Sports fans were shaken by the mass shooting that marred the Kansas City Chiefs’ Super Bowl victory parade. It was another reminder of what we know all too well: Ours is a world overflowing with violence.

Most disturbing of all was word that almost half of the nearly two dozen people hurt in the gunfire were children. Though we wish that these most vulnerable members of our society were spared such senseless tragedy, often they are not. And it has always been that way.

In fact, children were the intended victims of a crime so horrific that it still shocks us almost a century later. This is the story of what happened.

Back in 1927, Bath Township was a quiet rural community in central Michigan, not far from Lansing. It was the last place you’d expect to be the site of a mass killing.

Yet, Andrew Kehoe had murder on his mind that spring. Things were going poorly for the 55-year-old farmer. He was treasurer of the local school board and had a reputation for being a difficult man with a violent temper. The bank was foreclosing on his farm. His property taxes went up. His wife was in the hospital, and topping it all off, he had just been defeated in an election for township clerk.

He viewed that last setback as a public humiliation too terrible to bear. And so Kehoe silently set about plotting his revenge. And because he had studied electrical engineering at Michigan State University and had worked as an electrician in St. Louis, he had the skills to do it.

Soon after his wife returned home, sometime between May 16 and 18, he murdered her. On the morning of the 18th, his farmhouse and barns exploded, triggering massive fires. He also killed his horses, cut down trees and planted explosives all around the property. Then Kehoe got in his pickup and drove to town.

About the same time his farm went up in flames, the north wing of Bath Consolidated School exploded. Kehoe had secretly filled the basement below it with hundreds of pounds of explosives and a timer set to go off that morning. A teacher later told reporters, “It seemed as though the floor went up several feet. After the first shock, I thought for a moment I was blind … the air seemed to be full of children and flying desks and books. Children were tossed high in the air; some were catapulted out of the building.
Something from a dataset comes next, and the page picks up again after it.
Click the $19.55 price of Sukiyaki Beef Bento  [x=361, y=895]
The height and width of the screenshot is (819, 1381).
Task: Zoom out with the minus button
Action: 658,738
Kehoe sat in his truck, watching the carnage he had unleashed. He spotted the school superintendent and called him over. An argument followed. Kehoe produced a rifle and fired, igniting another load of explosives inside the truck. Kehoe, the superintendent, and several others were killed, including an 8-year-old boy who had survived the initial school building blast.

Investigators later discovered 500 more pounds of explosives and a timer planted under the school’s south wing. Kehoe had intended to destroy that as well, though, for some reason, the charge didn’t detonate.

When the smoke cleared, 38 people were dead. At least 64 others were injured. Many of the victims were children. It remains the deadliest school mass murder in U.S. history.